## Extract
== == ==

Com. v. Wilson

Decision Date05 January 1959
Citation148 A.2d 234,394 Pa. 588
PartiesCOMMONWEALTH of Pennsylvania v. Raymond Philip WILSON, Appellant.
CourtPennsylvania Supreme Court

Raymond Philip Wilson, in pro. per., Louis F. McCabe, Joseph J. Cronin, Philadelphia, for appellant.

Victor H. Blanc, Dist. Atty., James N. Lafferty, First Asst. Dist. Atty., Theodore B. Smith, Jr., Juanita Kidd Stout, Asst. Dist. Attys., Philadelphia, for appellee.

Before CHARLES ALVIN JONES, C. J., and BELL, MUSMANNO, BENJAMIN R. JONES, COHEN and BOK, JJ.

BENJAMIN R. JONES, Justice.

Midmorning on July 4, 1955, a maid found in a room in the Adelphia Hotel, Philadelphia, the dead body of Lulubel Rossman, a widow 76 years of age and a longtime resident of that hotel. Mrs. Rossman's arms and legs were bound with 2 inch adhesive tape and stockings and her mouth gagged; her death was due to strangulation at the hands of some person or persons and the time of death fixed at approximately 6-7 p. m. Sunday, July 3, 1955. There was evidence of attempted robbery; open handbags were present in the room, a bureau drawer was open and clothes were lying on a chair beside the body. From that incident stemmed the events which eventually led to the conviction of Raymond P. Wilson, appellant, of murder in the first degree with the penalty affixed at life imprisonment, the conviction which forms the basis of this appeal.

Mrs. Rossman was the widow of Palen Rossman, an accountant, who died September 7, 1953 leaving an estate in excess of $400,000. Subsequent to her husband's death, Mrs. Rossman lived in Overbrook and later at the Adelphia Hotel. An eccentric and somewhat unusual person, usually she had with her, either on her person or in her room, large quantities of money, particularly in new $100 bills.

== == ==

## What you are asked to do
Answer these from the court opinion:
(a) How old was Lulubel Rossman?
(b) What was the cause of her death?
(c) What was her husband's occupation?
The records have no connection to the opinion.

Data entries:
== == ==

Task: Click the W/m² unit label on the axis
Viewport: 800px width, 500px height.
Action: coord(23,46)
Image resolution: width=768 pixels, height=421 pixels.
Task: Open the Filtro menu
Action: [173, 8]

== == ==

## Complete response
(a) She was 76 years old.
(b) She died of strangulation.
(c) He was an accountant.